Music Therapy Clinic at Marywood University

The Marywood Music Therapy Clinic, an integral component of the Music Therapy Program, is housed in the Sette LaVerghetta Center for Performing Arts and supported by the University. Both the therapy room and observation room are accessible to those with physical challenges.


The purpose of the Music Therapy Clinic is two-fold; namely, to provide music therapy majors with an educational opportunity for hands-on one-on-one clinical experience under the supervision of a board-certified music therapist; and, secondly, as an outreach to those in the community with special needs. Approximately 16-20 clients are served weekly. Among them are individuals of all ages with a variety of challenges, e.g. mental and physical challenges, attention deficit disorders, cerebral-palsy, autism spectrum, closed head injuries, Down syndrome, and other intellectual and developmental disabilities.  

Referral, Assessment, and Program Plan

Referrals are received from parents, health care professionals, agencies, doctors, teachers, social workers, speech pathologists, psychologists, and others. The supervising Board Certified Music Therapist completes the initial music therapy assessments and models the procedure for the student therapists while instructing them in the necessary documentation of responses.
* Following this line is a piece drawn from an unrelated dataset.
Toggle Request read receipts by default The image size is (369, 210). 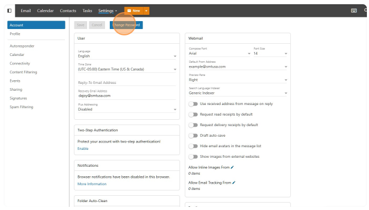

Students are introduced to the criterion-referenced assessment, the IMCAP-ND (Individual Music Centered Profile for Neurodevelopmental Disorders). This is   "... a method for observing, listening, and rating musical emotional responses, cognition and perception, preferences, perceptual efficiency, and self-regulation in individuals with neurodevelopmental disorders." (Carpente, IMCAP-ND)
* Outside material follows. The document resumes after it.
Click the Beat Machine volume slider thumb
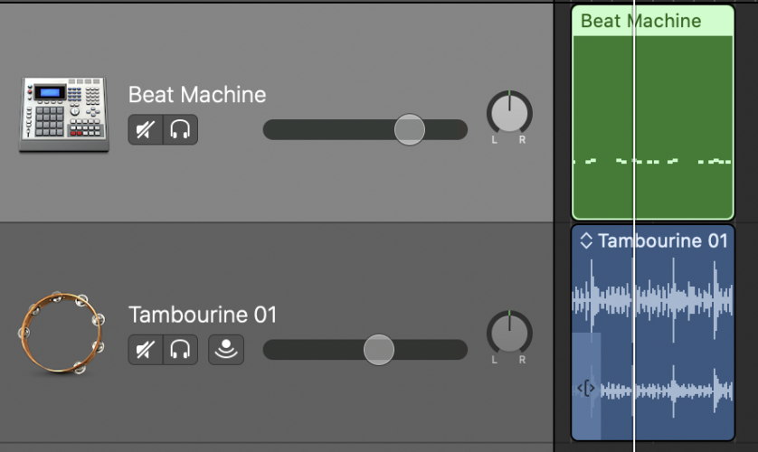The width and height of the screenshot is (758, 452). coord(410,129)
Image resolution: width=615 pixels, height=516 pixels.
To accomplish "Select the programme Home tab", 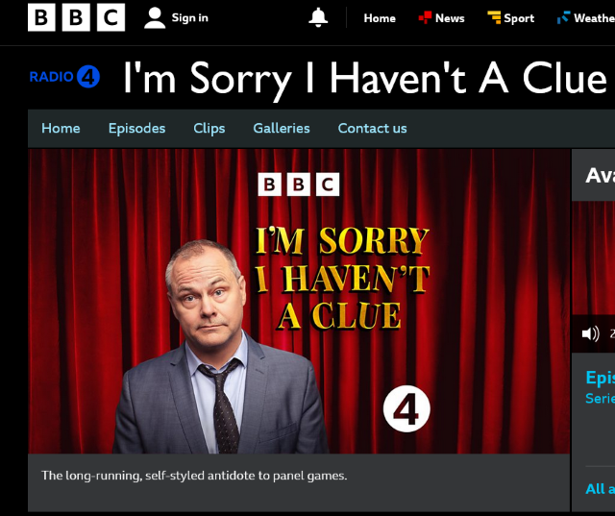I will coord(61,128).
The Marywood Music Therapy Clinic takes a humanistic, improvisational, bottom-up method of working with clients. Students learn to observe their clients' development based on how they relate to the music. Students then study their clients' individual differences, and how those differences impact their learning and relating. Lastly, the students learn how to use music to build a safe and nurturing environment in which clients can grow. The student therapists document each 30-minute session with both qualitative and quantitative data. This experience provides invaluable pre-internship training for prospective music therapists and also assists clients in meeting their goals.


Modest fees are charged for the initial assessment and for each music therapy session to defray operating costs. The students and supervisor are dedicated to making this experience a beneficial one for all concerned.